Thursday, 9 August 2018

025 The Gunfighters

Started 9-Aug

Brightly comic with pithy lines. Quite unconvincing as a western but clearly the intention is to satirise westerns.

Johnny Ringo is Shane.
Doc Holliday and Wyatt Earp are western legends. The shootout at the OK Corrall is too. The actual history in this story is pretty ropey (apparently).

This teleplay is having fun with trope-y toys. Conceptually it's actually a little like kid's play with different brands, types and ranges of toys... like Barbie on the Star Wars Millenium Falcon action figures set or My Little Pony with bendy dinosaurs.

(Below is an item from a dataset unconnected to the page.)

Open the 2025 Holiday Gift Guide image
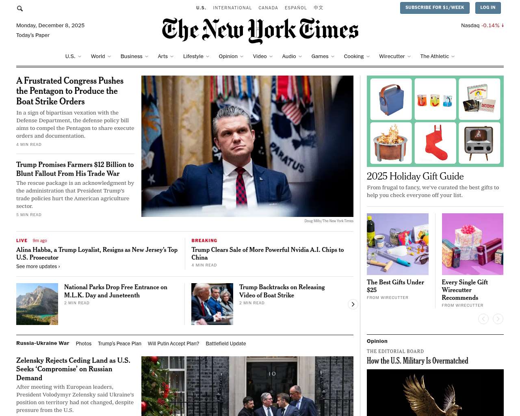This screenshot has height=416, width=520. pos(435,121)
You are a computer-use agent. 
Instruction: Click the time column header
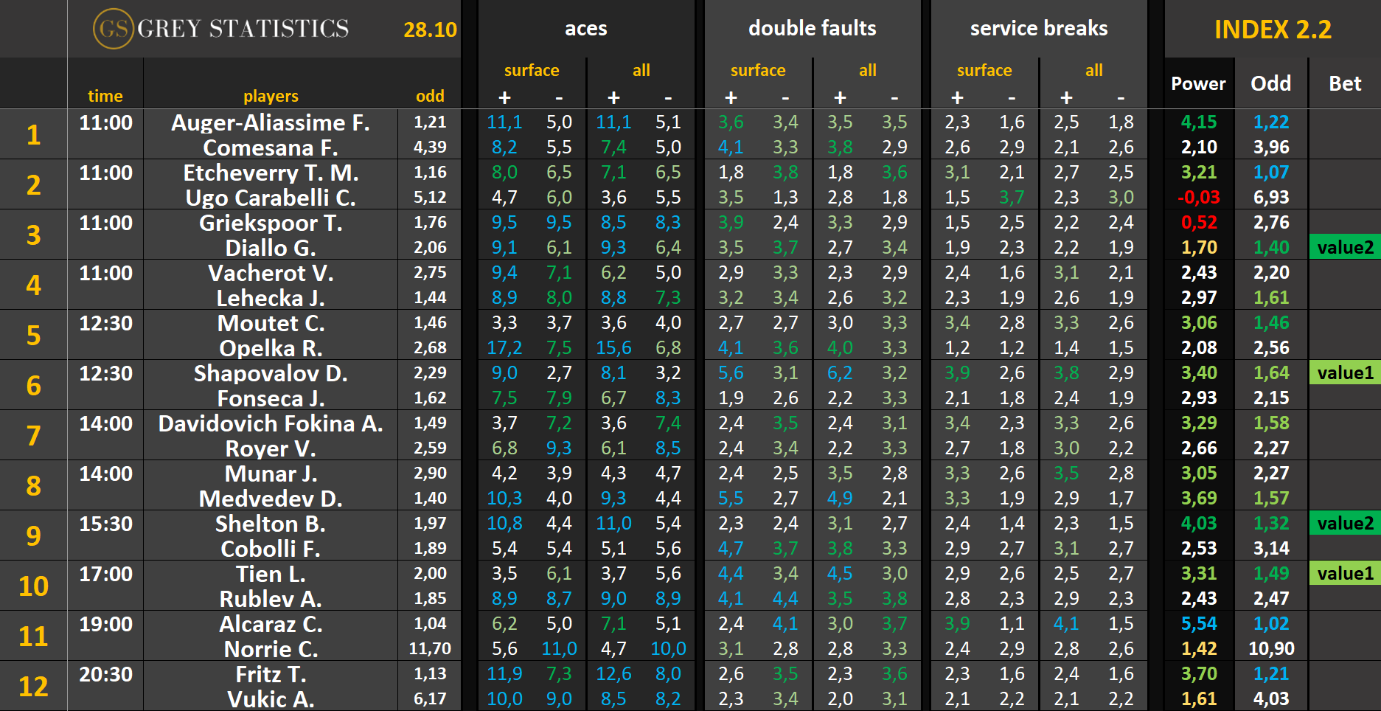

A point I've made before about this one is that watched in 2018 these episodes are shorn of the context of popular TV at the time this was made. TV westerns were in the early to mid 60's what Celebrity Cooking Shows are like these days. Back then there were many of them, the most popular TV shows were Westerns, so were lots of the less popular ones. When Dr Who was first shown in Australia on ABC channel 2 in 1965 the bill was 7pm The News, 7.30pm Dr Who, 7.55pm Tales of Wells Fargo. These days we have the idea that 60's telly was corny sitcoms and spies and detectives. Well it was. But it was also westerns....

The Gunfighters is a parody of the high budget US filmed TV western series.

Specifically,
....there's dozens of 'em... and all make The Gunfighters look stupid, cheap and a bad idea. Fake British "American" accents (except Shane Rimmer as Seth Harper who doing a fake Canadian "American" accent), studio lighting and video and the wimping out with gun play are competing with film, real horses, genuine western Hollywood chutzpah.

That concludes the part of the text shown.